Data shown
-=-=-=-=-

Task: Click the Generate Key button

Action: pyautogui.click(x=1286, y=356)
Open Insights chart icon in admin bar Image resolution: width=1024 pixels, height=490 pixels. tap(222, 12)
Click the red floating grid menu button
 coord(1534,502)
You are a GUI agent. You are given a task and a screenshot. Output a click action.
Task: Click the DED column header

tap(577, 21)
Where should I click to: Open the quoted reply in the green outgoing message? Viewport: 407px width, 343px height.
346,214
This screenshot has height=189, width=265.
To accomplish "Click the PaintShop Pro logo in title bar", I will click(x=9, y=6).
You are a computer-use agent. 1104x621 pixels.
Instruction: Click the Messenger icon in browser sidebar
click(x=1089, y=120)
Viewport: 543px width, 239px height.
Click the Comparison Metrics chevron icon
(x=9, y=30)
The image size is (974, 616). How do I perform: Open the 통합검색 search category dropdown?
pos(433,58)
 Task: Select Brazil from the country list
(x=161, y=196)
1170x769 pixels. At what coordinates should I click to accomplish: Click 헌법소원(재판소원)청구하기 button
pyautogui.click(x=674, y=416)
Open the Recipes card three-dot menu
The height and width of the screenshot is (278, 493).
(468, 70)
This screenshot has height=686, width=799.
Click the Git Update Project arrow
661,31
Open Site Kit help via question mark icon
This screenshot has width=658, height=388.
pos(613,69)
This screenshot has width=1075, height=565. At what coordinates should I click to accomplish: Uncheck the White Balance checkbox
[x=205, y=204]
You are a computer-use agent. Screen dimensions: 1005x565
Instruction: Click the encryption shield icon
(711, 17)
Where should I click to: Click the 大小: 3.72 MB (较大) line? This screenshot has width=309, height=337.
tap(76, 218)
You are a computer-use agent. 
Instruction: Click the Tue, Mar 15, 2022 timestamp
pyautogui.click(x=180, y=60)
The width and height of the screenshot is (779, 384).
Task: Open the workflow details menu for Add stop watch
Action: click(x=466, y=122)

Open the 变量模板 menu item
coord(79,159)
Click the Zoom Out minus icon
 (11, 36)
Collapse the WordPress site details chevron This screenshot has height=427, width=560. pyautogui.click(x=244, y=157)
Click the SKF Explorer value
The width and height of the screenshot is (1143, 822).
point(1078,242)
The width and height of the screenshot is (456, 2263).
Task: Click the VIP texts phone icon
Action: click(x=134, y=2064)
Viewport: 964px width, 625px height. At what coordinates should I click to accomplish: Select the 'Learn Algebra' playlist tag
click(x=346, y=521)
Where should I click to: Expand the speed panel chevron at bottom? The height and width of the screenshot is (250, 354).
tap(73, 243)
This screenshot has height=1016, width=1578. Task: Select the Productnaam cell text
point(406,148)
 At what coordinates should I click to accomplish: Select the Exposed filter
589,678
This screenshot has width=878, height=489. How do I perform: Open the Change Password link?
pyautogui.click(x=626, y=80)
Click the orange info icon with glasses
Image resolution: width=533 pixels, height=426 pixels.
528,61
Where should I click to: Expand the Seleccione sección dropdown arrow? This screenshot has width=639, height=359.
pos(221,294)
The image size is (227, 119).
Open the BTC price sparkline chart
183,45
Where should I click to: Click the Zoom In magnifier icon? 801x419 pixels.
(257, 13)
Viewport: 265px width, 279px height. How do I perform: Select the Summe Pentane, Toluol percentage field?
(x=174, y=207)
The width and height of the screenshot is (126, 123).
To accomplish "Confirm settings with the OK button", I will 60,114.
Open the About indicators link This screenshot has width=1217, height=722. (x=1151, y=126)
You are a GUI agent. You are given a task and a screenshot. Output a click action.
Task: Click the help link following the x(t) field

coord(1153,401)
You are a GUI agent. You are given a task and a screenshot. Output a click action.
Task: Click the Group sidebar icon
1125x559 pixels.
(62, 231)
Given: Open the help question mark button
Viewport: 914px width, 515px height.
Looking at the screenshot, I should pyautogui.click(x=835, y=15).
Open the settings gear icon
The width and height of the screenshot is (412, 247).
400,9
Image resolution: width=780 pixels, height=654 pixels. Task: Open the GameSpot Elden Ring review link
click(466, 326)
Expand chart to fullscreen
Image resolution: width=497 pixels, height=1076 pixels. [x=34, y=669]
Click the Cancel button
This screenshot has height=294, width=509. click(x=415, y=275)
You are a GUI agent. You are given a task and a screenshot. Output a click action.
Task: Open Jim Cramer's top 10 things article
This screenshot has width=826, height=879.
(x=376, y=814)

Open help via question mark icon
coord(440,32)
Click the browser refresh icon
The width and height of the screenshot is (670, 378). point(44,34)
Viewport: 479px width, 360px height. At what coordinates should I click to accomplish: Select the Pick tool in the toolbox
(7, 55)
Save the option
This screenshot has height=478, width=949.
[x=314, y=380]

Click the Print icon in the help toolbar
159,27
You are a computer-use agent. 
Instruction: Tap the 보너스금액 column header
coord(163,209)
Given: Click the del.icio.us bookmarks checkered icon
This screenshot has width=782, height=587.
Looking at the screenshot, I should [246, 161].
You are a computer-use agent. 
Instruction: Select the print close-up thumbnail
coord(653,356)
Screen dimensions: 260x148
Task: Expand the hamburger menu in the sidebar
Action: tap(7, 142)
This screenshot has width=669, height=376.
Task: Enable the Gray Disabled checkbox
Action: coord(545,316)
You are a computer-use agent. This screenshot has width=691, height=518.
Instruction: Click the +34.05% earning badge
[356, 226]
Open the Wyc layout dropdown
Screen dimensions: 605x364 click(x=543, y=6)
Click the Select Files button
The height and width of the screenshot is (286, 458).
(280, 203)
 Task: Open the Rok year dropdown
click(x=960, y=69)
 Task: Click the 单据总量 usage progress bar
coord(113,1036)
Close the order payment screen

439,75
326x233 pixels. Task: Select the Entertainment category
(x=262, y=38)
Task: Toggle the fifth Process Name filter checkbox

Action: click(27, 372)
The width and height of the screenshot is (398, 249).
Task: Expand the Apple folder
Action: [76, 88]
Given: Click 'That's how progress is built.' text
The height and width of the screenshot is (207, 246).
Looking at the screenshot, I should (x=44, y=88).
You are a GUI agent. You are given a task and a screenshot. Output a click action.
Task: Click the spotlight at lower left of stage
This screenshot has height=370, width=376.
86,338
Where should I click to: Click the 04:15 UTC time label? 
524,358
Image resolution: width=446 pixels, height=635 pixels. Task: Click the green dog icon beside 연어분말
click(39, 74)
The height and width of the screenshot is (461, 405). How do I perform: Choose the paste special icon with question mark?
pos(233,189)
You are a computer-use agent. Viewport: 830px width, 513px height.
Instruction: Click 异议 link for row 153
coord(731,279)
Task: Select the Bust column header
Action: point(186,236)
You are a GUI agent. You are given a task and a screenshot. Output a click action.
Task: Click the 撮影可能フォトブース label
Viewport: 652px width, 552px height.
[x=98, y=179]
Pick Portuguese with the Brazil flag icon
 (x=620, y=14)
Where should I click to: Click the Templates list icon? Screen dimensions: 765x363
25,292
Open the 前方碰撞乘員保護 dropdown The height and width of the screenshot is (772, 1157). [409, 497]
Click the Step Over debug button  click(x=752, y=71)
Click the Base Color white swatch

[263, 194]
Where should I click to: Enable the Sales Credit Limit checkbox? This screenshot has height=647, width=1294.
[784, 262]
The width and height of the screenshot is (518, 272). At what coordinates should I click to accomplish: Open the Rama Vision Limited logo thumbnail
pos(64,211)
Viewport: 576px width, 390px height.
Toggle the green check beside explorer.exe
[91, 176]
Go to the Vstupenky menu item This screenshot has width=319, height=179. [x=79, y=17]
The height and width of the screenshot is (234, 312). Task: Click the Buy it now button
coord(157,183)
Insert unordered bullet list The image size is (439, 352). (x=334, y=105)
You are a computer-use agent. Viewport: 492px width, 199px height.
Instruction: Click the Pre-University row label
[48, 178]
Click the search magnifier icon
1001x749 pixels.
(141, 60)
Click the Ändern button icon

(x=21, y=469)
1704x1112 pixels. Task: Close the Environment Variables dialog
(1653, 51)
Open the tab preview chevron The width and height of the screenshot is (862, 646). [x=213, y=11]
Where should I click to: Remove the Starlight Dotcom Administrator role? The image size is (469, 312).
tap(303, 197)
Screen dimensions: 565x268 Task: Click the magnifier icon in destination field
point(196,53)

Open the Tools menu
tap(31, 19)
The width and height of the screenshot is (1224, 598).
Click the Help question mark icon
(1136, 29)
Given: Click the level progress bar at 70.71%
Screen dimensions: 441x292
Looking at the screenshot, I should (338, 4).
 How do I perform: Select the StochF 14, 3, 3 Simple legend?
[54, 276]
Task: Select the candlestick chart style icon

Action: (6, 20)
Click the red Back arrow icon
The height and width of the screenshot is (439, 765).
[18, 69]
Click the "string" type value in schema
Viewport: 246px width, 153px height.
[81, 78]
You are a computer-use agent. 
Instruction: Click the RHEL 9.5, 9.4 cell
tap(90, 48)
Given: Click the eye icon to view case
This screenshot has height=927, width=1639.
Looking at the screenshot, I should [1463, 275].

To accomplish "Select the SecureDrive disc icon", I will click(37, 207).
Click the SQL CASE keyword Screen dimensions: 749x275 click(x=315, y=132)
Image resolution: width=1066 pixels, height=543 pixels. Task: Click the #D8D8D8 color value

-=-=-=-=-

Activity
Search the entries for the word "will", then gather every line that has it.

Task result
To accomplish "Click the PaintShop Pro logo in title bar", I will click(x=9, y=6).
To accomplish "Confirm settings with the OK button", I will 60,114.
To accomplish "Select the SecureDrive disc icon", I will click(37, 207).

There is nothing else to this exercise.